_PROVIDED TEXT_

I wrote a piece asking the question Can Craft Brewers Expand Their Market Share by Brewing Light Lagers? People seemed pretty pumped about the release of Night Shift’s Nite Lite, we’ll see how much the enthusiasm translates into consistent sales. I linked to a number of other articles on this phenomenon at the end of the piece, one I missed was Bryan Roth on the rising popularity of lagers.
One of the best articles I read this month was from the Allagash website, discussing the importance of consistency and quality control. These are the factors that will be the difference between success and failure for the thousands of new breweries that have opened recently or are opening soon. Many of these breweries will brew some great beer, but the breweries who minimize off-flavors and brew consistently great beer batch-to-batch and across styles will rise to the top.
Another standout article from this month was from Peter Bissell of Bissell Brothers, talking about the advantages of the own premise model. I completely agree with what he writes here, and think that selling beer directly to consumers is the best path forward for small breweries. That being said, I am not sure that many breweries can sell that high a percentage of their beer without any distribution. Bissell has crazy buzz around their brand, people line up for can releases and they sell out most beers the day they release them or soon after, but there are only a handful of breweries in the area that can say that. I’ve seen plenty of places hype up a brewery-only release of a great beer on social media, let people know it’s still available days later, and then I see posts from local bottle shops a week later letting people know they have the beer. I bet the number of breweries who can claim 90% revenue from their taproom (like Bissell does) is very small and is mostly nano-breweries that don’t package any of their product. Own premise is great, and needs to be the key part of any upstart brewery, but most will need to distribute at least a portion of their beer too.
Boston proper is about to get some new taprooms. Night Shift announced that they are opening a second location in the North End of the city. Fresh off the success of their expanded Jamaica Plain taproom Sam Adams is opening a second location in downtown Boston. The long awaited Backlash taproom is also set to open in May. Having more taprooms close to the population center, tourism and public transportation is a great thing, and I think each of these breweries will be a big success.

_COMPLETE THE FOLLOWING_
[a] Using the craft beer post, answer these questions:
(i) In what part of the city does Night Shift plan to open its second location?
(ii) What percentage of its revenue does Bissell draw from its taproom?
(iii) In what month is the Backlash taproom set to open?
[b] Name every brewery mentioned in the craft beer post.
[c] Switch "Nite Lite" to "Night Light" in the craft beer post passage that opens with the words "I wrote a piece" and closes with "popularity of lagers.", and give that passage again.
The items that follow have no connection to the craft beer post.

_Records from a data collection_
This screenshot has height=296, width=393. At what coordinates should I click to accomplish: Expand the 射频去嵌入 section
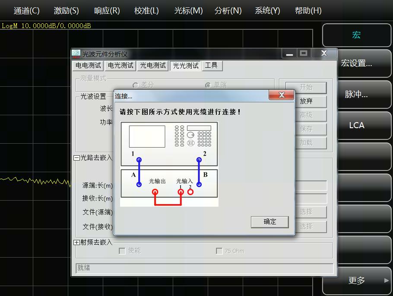coord(76,242)
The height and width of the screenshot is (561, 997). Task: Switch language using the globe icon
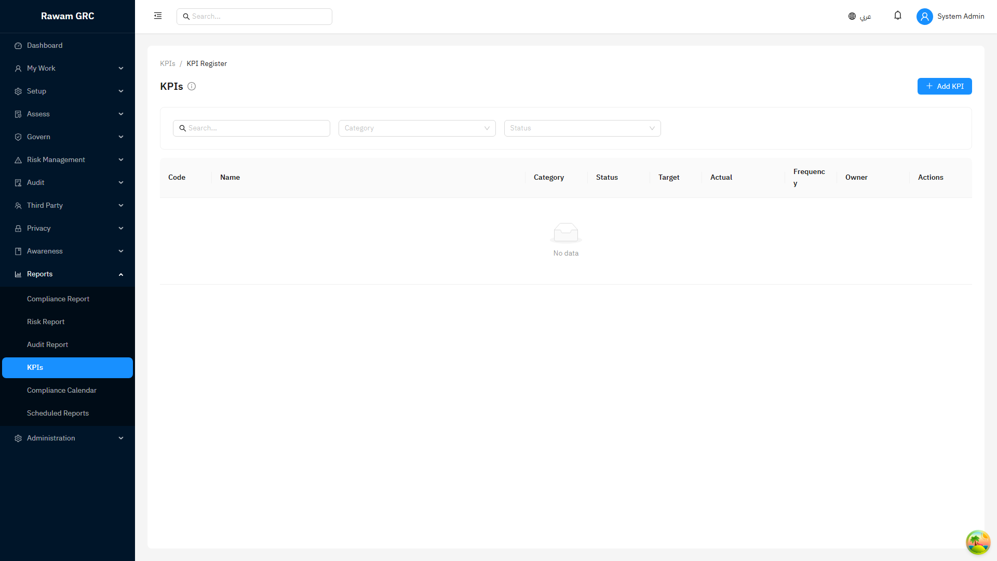click(x=852, y=16)
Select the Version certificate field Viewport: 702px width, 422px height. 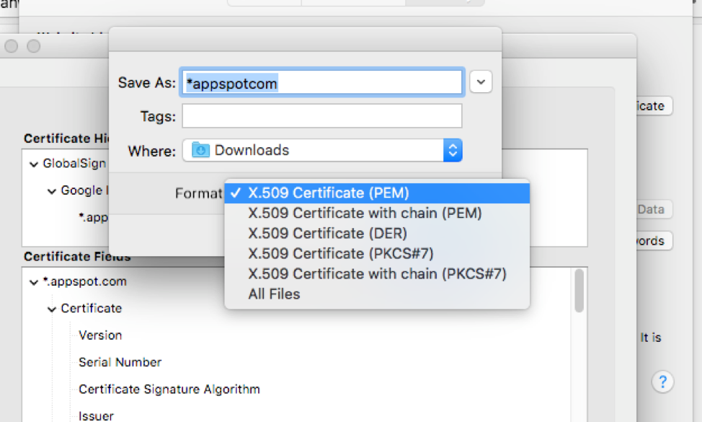tap(100, 335)
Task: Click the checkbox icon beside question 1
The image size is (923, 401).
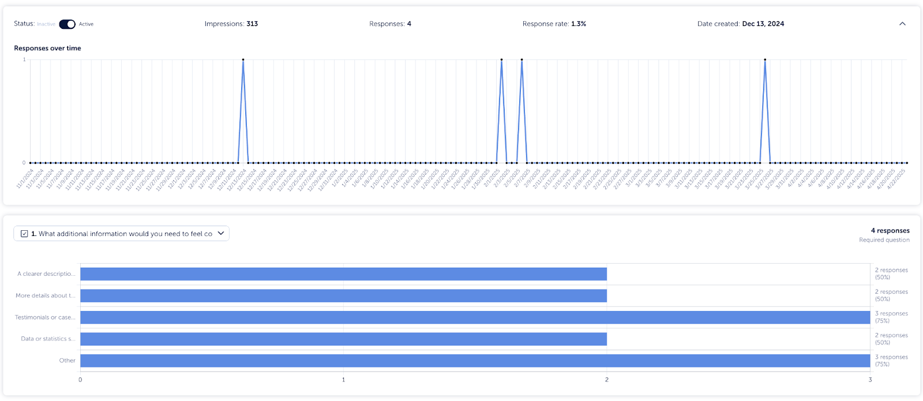Action: click(24, 234)
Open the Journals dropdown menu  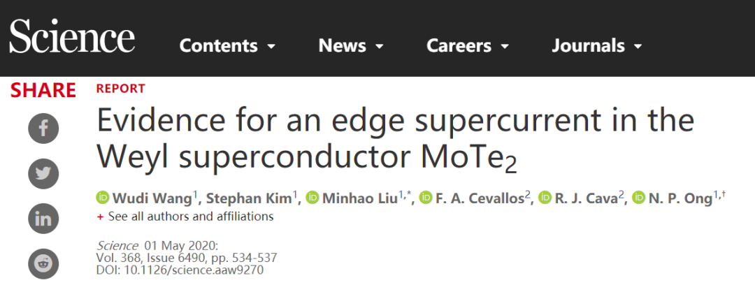(597, 45)
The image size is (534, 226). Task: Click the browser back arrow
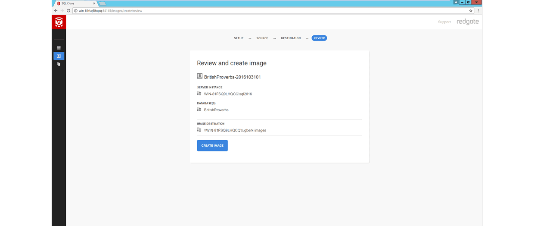[56, 10]
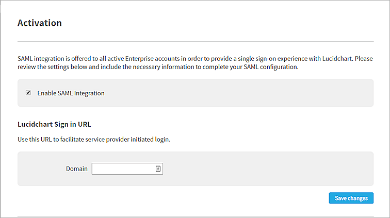Click the divider line below Activation
The height and width of the screenshot is (218, 390).
point(195,41)
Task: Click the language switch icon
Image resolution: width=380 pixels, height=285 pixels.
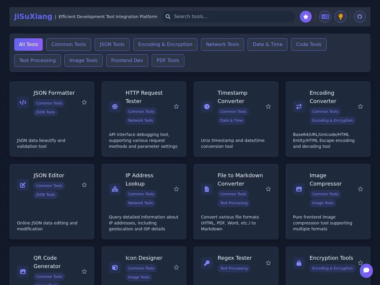Action: pos(325,17)
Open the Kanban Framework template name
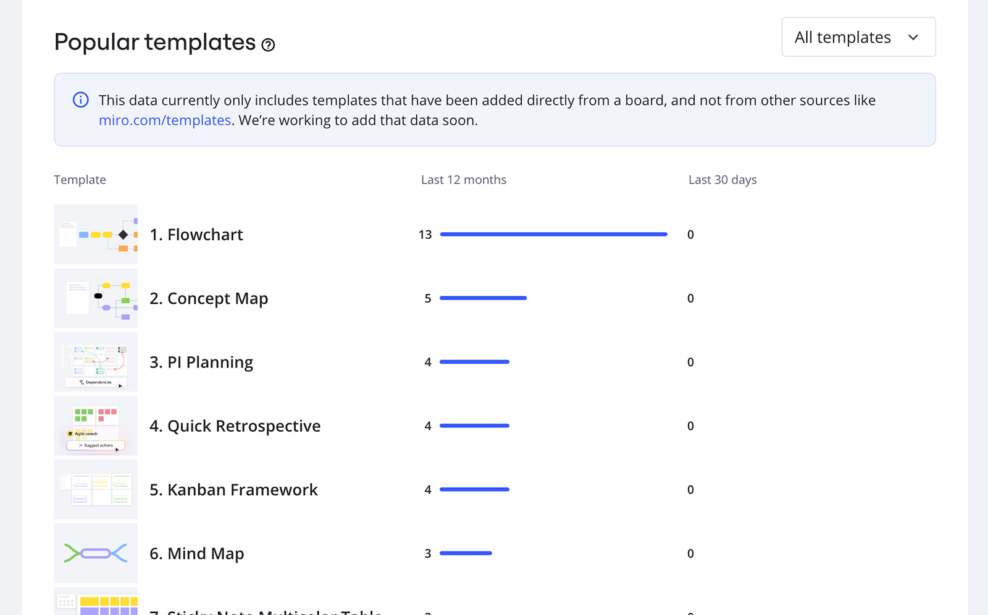The width and height of the screenshot is (988, 615). click(233, 490)
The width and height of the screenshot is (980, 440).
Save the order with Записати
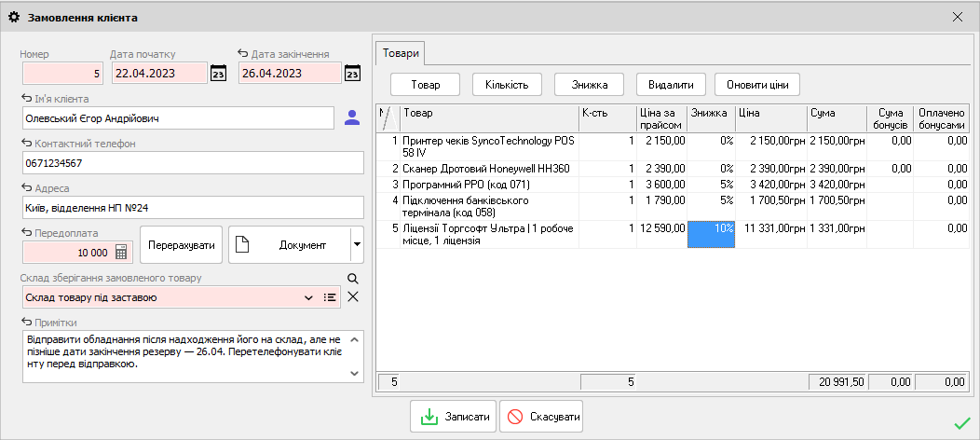click(x=453, y=417)
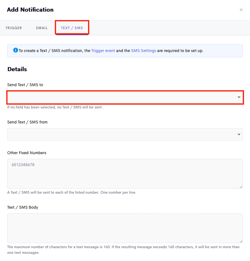
Task: Follow the Trigger event link
Action: [x=103, y=50]
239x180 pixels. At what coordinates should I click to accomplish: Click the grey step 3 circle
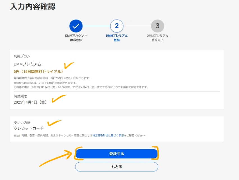point(158,26)
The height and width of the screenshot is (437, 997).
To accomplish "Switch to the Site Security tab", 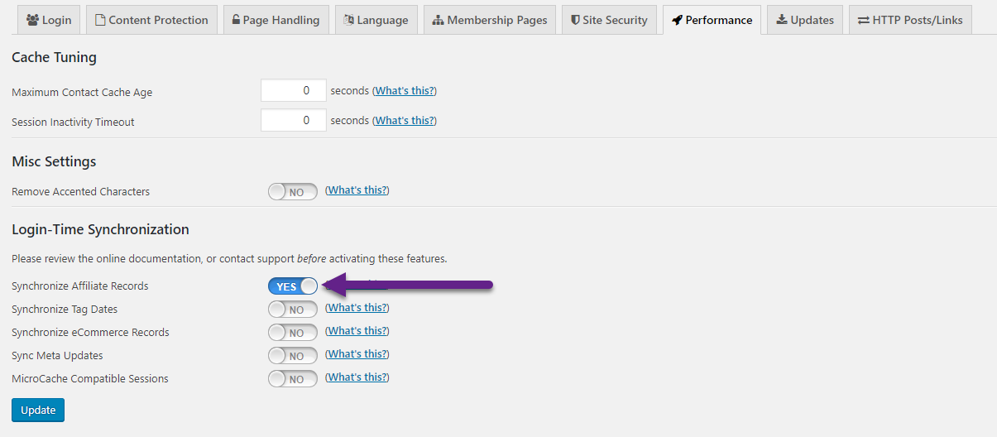I will pyautogui.click(x=609, y=20).
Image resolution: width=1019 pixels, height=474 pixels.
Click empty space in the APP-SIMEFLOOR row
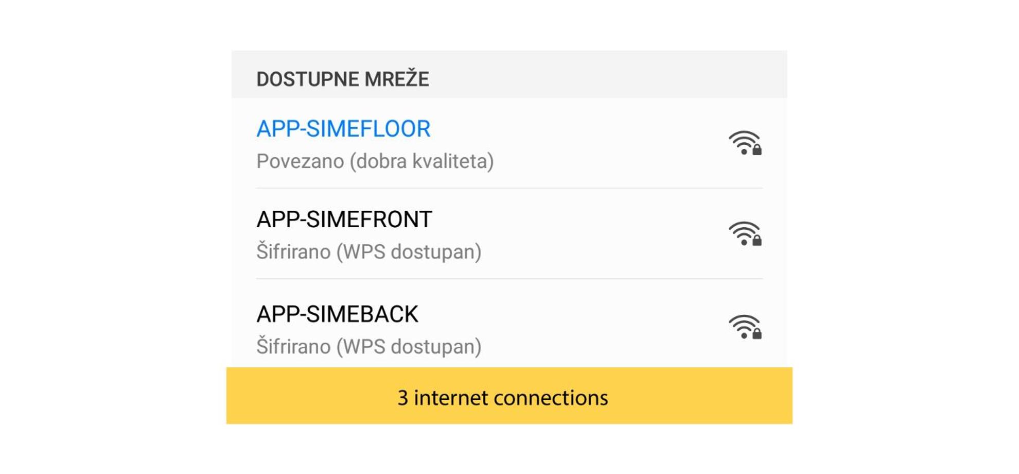[607, 143]
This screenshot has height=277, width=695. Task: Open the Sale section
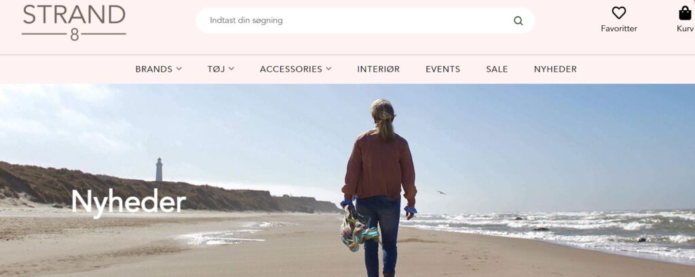click(x=497, y=69)
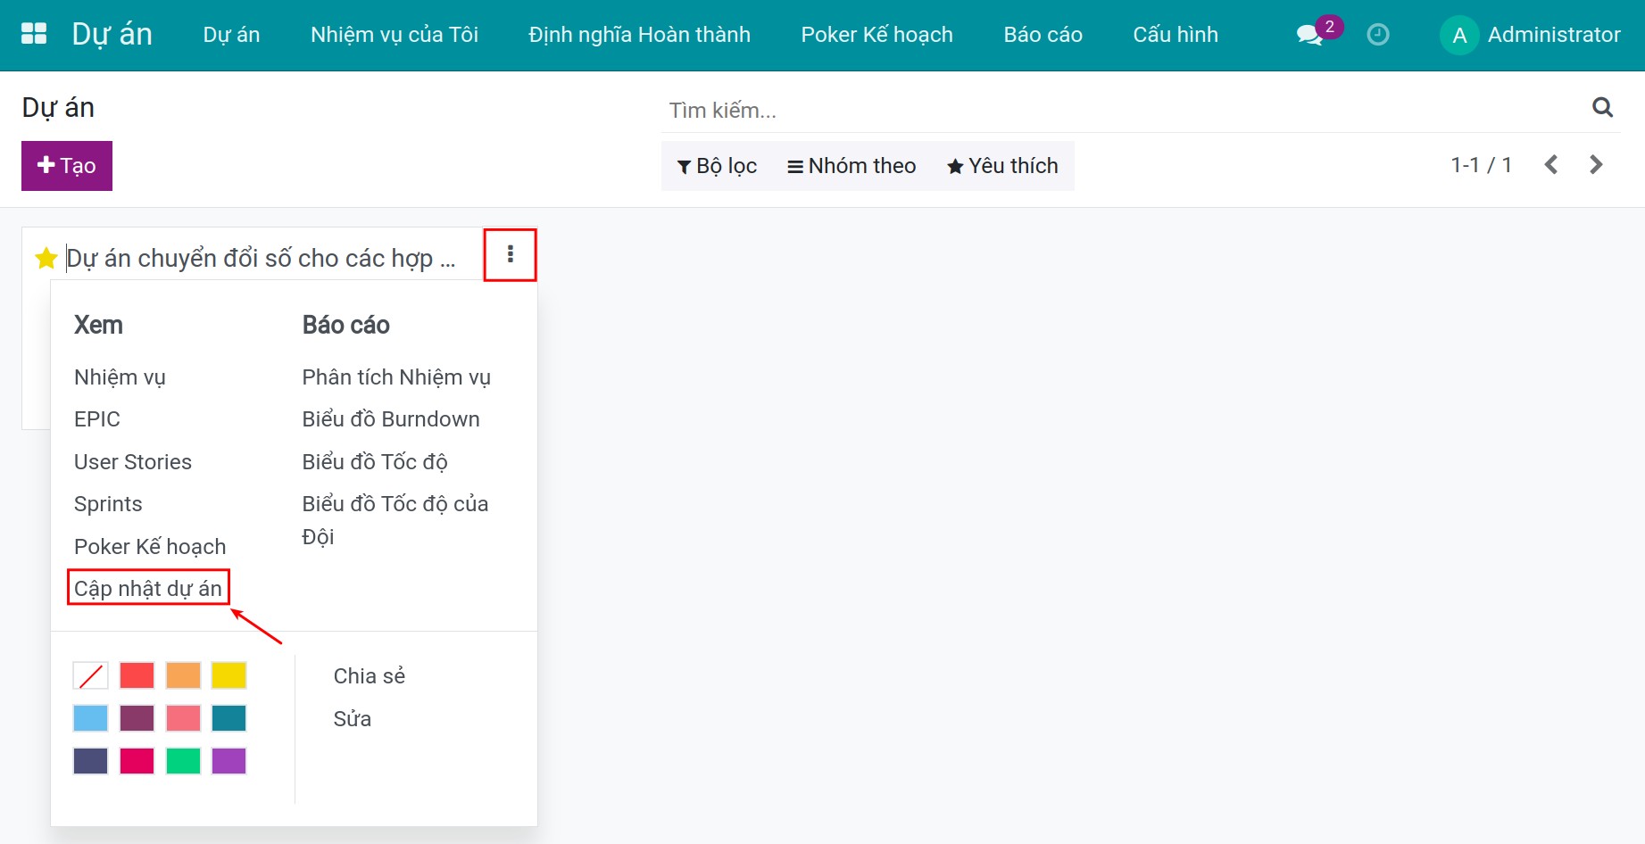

_SOLVED PROBLEMS_
[a]
(i) The North End
(ii) 90%
(iii) May

[b] Night Shift, Allagash, Bissell Brothers, Sam Adams, Backlash

[c]
I wrote a piece asking the question Can Craft Brewers Expand Their Market Share by Brewing Light Lagers? People seemed pretty pumped about the release of Night Shift’s Night Light, we’ll see how much the enthusiasm translates into consistent sales. I linked to a number of other articles on this phenomenon at the end of the piece, one I missed was Bryan Roth on the rising popularity of lagers.